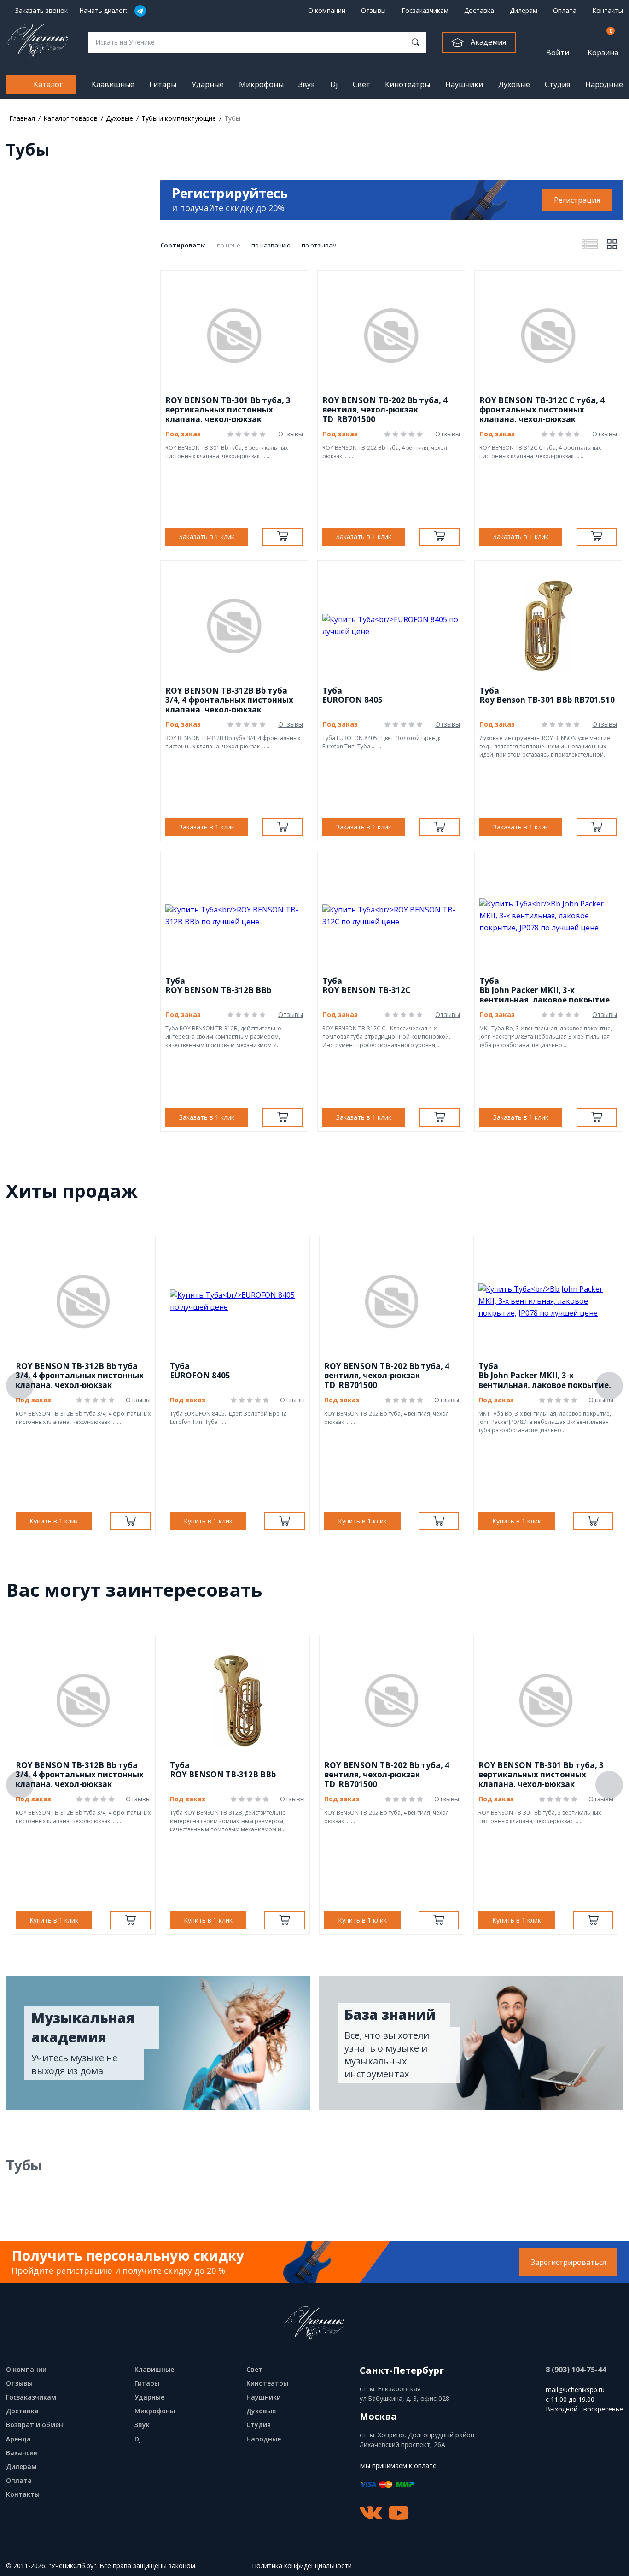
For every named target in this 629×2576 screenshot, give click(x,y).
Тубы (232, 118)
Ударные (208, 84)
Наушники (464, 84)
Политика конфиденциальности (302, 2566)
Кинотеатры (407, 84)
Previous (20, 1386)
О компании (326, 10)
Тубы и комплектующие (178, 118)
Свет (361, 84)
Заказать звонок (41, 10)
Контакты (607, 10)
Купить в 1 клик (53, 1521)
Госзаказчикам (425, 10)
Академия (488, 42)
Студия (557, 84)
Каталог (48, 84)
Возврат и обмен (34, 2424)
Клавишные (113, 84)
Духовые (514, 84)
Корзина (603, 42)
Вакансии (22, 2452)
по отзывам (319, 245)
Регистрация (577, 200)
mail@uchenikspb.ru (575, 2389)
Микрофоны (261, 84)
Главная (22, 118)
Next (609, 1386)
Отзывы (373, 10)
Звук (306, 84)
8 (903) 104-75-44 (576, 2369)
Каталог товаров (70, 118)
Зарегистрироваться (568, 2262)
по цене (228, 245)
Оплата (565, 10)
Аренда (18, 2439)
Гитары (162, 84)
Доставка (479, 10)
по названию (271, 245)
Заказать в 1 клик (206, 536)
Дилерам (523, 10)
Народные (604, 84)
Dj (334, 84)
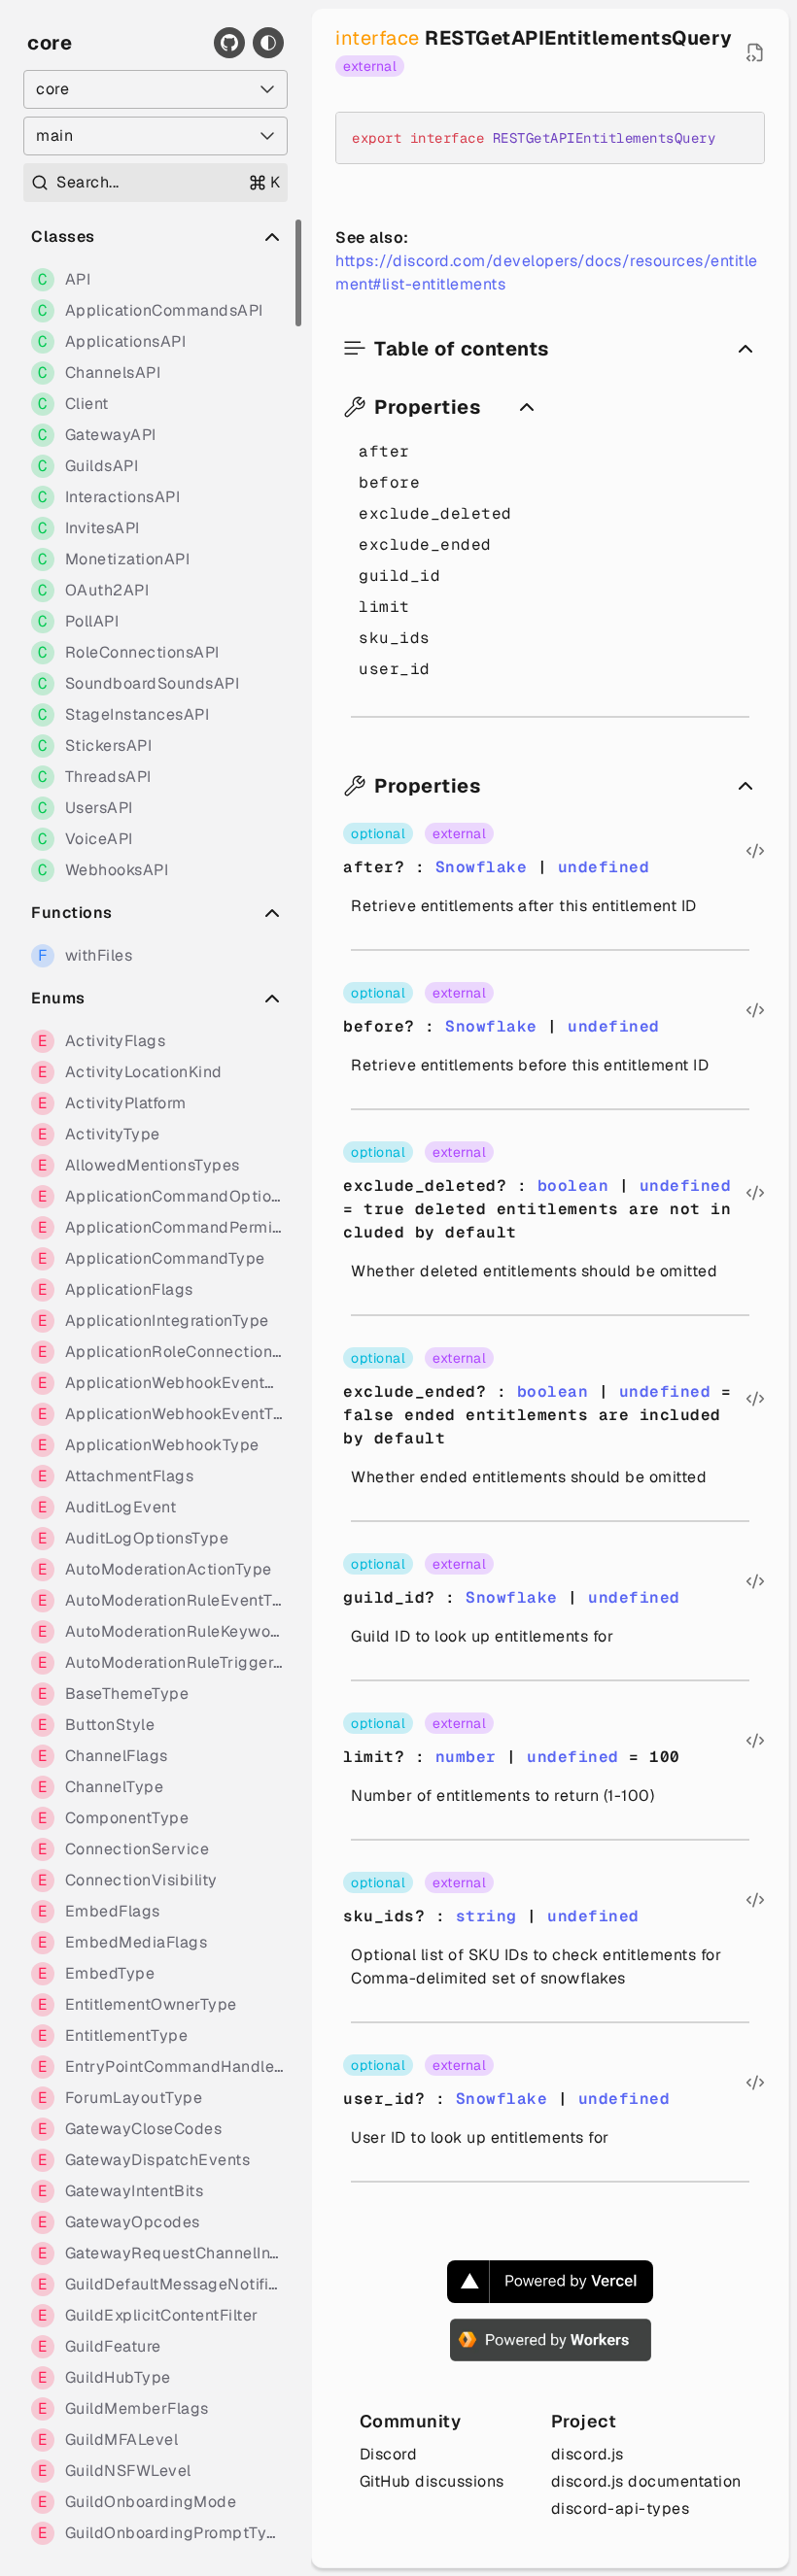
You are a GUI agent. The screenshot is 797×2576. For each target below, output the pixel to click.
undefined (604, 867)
****
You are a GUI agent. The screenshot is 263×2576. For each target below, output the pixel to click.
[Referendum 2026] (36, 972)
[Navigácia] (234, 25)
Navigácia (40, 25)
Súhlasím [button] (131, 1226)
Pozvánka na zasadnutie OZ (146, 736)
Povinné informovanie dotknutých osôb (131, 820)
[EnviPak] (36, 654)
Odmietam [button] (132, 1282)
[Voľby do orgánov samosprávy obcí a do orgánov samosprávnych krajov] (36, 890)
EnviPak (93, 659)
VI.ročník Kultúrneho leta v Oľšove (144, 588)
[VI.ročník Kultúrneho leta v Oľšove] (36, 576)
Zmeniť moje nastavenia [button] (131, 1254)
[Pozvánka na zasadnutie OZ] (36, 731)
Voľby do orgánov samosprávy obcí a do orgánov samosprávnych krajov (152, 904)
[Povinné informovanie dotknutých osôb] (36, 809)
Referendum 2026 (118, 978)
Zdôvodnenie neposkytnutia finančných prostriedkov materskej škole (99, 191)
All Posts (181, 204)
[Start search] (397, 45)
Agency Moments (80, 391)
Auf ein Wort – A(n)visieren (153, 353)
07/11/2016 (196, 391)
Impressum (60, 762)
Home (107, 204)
****
**Task goal**
For the entries above, print exactly the lines between the one with "Дилерам (523, 10)" and the one with "undefined (604, 867)", inclusive, with no pictures.

**Result below**
Дилерам (523, 10)
Народные (604, 84)
Dj (334, 84)
You are a GUI agent. The screenshot is 797×2576. For each target below, output the pixel to click.
undefined (604, 867)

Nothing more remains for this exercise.